Articles in this edition of the journal

But what about the articles in this issue of Open Learning? The articles span a considerable range of issues and concerns presented in case studies and more conventional research items. In this issue of the journal, you will find a coherent range of writing – taking us from digital learning as a means to provide education in a war zone to the calmer world of discussion forum innovation. All provide something of a snapshot of the plethora of issues facing Open, Distance and e-Learning.

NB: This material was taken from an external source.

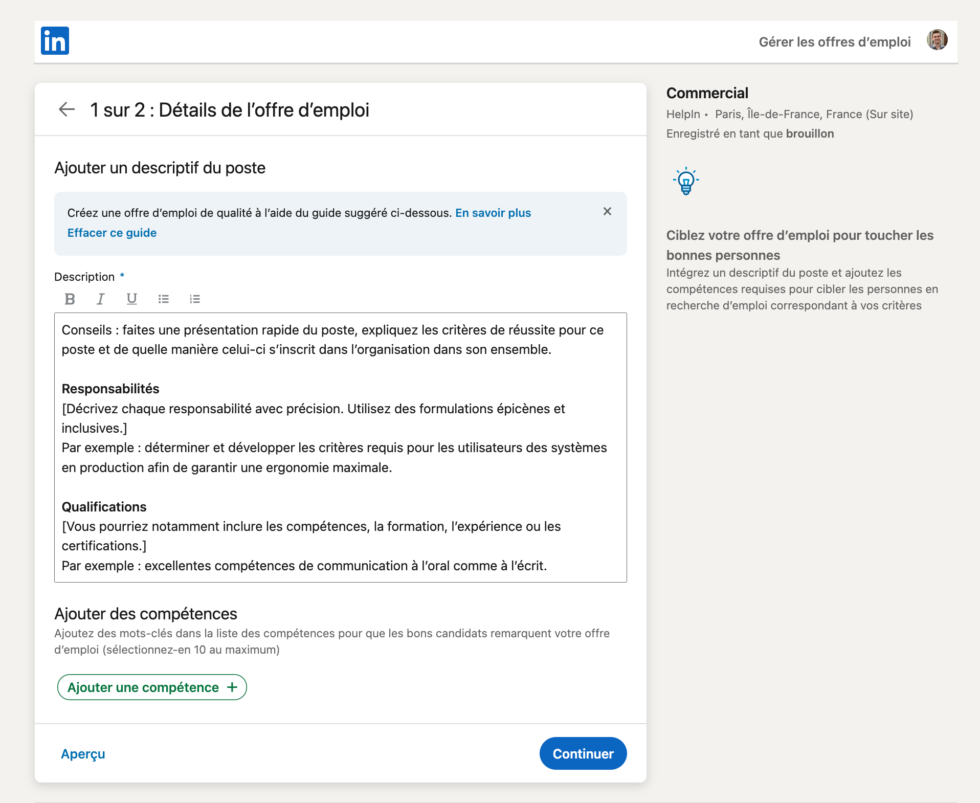Click the required asterisk next to Description
980x803 pixels.
pyautogui.click(x=123, y=276)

‘A cross-national study of teachers’ perceptions of online learning success’ by Elena Barberà, Pilar Gómez-Reya and Francisco Fernández-Navarro is broad in scope and ambitious in undertaking. The authors have studied 322 online teachers from four different universities in four different countries and question some of the preconceptions of what constitutes learning success. To some extent, this article echoes the underlying concern which we express in this editorial concerning the international variations to learning. If our editorial focuses on the views of the Leaders of Online Education Institutions, then this article is much more grounded – focusing on the experience of teachers. It would seem that context is vital and technology is not always the key issue – in fact, what we might refer to as the ‘soft’ factors related to teaching and learning experiences (who teaches, how they teach, the context of learning) are all of key importance in the wider learning context.

If Elena Barberà, Pilar Gómez-Reya and Francisco Fernández-Navarro are providing us with insights into learning context, then our next paper ‘Syrians’ acceptance of digital lectures: a case study’ by Reem Ramadan of the Faculty of Economics, Management Department, at Damascus University gives us an insight into the micro level. The Editorial team is deeply grateful to Reem for providing us with this keyhole view of the workings of her Faculty in Syria at this time. If education is part of the answer to whatever the global crisis issue question is, then we can find all kinds of positive and powerful stories in Reem’s account. How can you teach when the teachers have gone away – for very good reasons in this case? How do you provide hope and education to students in this context? Well, here is a paper which covers the ground as a case study but with data to back up conclusions. This paper is both courageous and inspiring in its scope and message.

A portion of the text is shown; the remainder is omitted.